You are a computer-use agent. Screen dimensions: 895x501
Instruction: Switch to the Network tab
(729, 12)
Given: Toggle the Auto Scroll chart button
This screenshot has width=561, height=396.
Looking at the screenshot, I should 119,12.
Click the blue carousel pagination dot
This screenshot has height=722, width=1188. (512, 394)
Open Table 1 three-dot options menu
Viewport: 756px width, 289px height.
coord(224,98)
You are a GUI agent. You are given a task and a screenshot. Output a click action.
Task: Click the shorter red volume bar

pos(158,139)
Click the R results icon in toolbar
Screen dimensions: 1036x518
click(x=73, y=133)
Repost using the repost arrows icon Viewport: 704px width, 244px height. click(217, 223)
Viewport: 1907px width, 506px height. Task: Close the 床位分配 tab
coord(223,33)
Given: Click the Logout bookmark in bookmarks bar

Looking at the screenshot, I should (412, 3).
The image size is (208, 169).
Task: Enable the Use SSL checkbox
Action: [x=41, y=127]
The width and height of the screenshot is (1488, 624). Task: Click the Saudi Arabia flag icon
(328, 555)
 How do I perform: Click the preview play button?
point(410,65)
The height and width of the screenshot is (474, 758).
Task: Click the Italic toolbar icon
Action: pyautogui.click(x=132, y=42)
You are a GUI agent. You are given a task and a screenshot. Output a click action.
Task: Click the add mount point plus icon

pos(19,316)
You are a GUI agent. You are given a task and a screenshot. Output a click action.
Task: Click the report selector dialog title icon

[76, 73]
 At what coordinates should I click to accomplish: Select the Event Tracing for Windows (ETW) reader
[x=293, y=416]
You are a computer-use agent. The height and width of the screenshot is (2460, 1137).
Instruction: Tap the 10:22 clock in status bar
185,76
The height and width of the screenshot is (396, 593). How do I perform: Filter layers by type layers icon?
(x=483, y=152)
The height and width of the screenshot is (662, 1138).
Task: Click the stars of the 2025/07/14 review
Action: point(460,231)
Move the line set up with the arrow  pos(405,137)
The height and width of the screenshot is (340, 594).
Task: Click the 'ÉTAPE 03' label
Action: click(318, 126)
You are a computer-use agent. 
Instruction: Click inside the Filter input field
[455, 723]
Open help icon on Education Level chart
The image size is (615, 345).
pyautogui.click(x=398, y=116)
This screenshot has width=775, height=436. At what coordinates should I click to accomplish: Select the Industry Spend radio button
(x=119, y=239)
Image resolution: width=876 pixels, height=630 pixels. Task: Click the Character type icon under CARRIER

The problem:
How many lines of the entries hold the word "computer"? Respond with the number alone.

Result:
3